Over the years, in my reading of many other inspirational and practical books on living with depression, I picked up another concept called ‘joy breaks’. I can’t remember the source of this concept, but it was a small aside packed into a book with many other suggestions. The beauty of joy breaks was to similarly make lists of things you could use to bring you moments of joy when dealing with a gruelling day of work, studies, or – I now realize – chronic illness.
Joy breaks as I read about them were also a rather radical concept. In our society, we’re subtly conditioned (aka brainwashed) to believe that we should be happy all the time and walking around in an elevated state of joy. Anyone who has read about a Tony Robbins ‘event’ will call to mind a large mass of people shouting and jumping and punching the air. The whole concept relies on maintaining this state of nirvana 24/7. Sadness or even quiet reflection seems to be thrown out with the bathwater as a waste of time.
I don’t know about you, but honestly folks, even when I wasn’t depressed, I wasn’t running around punching the air and shouting, “Hallelujah!” For people with depression, the absolute feeling of inadequacy – the impossibility of reaching a fraction of this frenzied state for even an hour, much less all day – is just another reason to feel like a failure and feeds back into what Tara Brach calls the trance of unworthiness. It’s not sustainable, and I’m sure it’s not even desirable to have a nation of Pollyannas.
What is achievable for people with depression is to experience moments of joy and peace. Whether these moments last for a few seconds, a few minutes, or more, the significant thing is that people with depression can and do experience moments of joy. Not as many as we might like at first, but if we cultivate them and stay present with them, each moment restores to us a sense of much-needed mastery.
Like the self-comforting list that Teresa asked me to write 13 years ago, I made lists of ‘joy breaks’ I could take for 2 minutes, 5 minutes, or 1-2 hours to help me experience moments of joy. I later expanded the concept to include things that gave me feelings of peace. Initially my ‘joy break’ lists included things like blowing bubbles, colouring pictures and watching movies that made me laugh. Now, they might include stepping outside and taking some deep breaths and just appreciating the fact that I am alive. I think of things I am thankful for, but not in the kind of checklist way where you measure your success by whether you have a spouse, family, job, friends and so on. Sometimes it’s as simple as being thankful for breathing (and not tossing up a lung) and watching the birds at the feeder.

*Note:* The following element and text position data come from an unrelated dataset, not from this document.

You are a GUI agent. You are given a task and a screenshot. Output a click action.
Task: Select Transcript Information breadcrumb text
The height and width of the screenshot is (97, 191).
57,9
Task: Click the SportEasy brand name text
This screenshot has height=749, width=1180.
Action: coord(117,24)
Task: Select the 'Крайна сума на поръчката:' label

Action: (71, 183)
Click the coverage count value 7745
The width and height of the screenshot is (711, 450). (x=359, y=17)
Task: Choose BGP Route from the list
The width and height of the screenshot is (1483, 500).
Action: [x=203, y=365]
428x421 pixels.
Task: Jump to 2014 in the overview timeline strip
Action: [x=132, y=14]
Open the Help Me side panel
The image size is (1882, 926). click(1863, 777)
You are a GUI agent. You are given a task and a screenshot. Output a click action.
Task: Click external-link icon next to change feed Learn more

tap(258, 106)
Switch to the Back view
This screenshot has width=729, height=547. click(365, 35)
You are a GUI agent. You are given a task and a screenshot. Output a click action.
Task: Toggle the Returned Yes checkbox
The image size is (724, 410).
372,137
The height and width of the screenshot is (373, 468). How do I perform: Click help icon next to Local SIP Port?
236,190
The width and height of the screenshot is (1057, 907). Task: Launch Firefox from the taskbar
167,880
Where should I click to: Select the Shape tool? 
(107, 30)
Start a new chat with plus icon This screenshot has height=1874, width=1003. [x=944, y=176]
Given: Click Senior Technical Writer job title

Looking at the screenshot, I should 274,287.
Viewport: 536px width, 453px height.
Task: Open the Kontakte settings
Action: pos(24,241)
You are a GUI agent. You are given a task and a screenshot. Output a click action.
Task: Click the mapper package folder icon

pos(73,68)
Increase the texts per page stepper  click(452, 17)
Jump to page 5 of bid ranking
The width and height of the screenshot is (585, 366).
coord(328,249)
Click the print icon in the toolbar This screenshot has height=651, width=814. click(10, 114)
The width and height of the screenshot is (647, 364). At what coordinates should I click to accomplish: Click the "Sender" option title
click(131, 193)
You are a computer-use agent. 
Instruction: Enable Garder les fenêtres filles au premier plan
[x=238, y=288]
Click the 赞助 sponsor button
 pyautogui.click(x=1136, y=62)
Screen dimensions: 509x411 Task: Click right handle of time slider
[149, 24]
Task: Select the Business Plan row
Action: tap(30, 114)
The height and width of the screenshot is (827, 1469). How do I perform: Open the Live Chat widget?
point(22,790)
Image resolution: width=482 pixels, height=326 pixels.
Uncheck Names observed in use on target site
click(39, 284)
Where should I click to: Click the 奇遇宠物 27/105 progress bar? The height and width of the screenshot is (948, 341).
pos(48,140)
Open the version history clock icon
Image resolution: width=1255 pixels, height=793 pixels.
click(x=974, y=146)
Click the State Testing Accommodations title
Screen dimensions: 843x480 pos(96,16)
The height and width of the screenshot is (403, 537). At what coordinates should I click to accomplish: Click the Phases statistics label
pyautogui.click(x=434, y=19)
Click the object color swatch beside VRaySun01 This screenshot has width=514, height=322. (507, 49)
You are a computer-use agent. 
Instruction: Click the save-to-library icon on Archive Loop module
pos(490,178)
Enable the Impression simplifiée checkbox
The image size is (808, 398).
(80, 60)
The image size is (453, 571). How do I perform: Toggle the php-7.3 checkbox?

So, I invite you to give yourself this assignment. Sit down and make a list of the things that bring you moments of comfort, joy and peace. I was delighted to find that I still have the list I made in 1999, thanks to a very wise MD named Teresa.
Things that comfort me
– talking to Carmen (who later became my wife!)
– listening to music
– a bath (if I had one)
– cuddling my teddy bear
– watching the sun rise and set
– playing the piano
– visiting parks, forests and the sea
– flowers and trees
– when I let myself relax
– writing without censoring each word
– going to the movies or a play
– the beach and the gulls
See if it inspires you to make your own list. The next time you feel overwhelmed by depression, bring out your list and start doing some of the things on it. Give yourself permission to experience as many moments of joy each day as you can. It’s a gift you deserve, and is a much more achievable way to restore a sense of mastery over depression.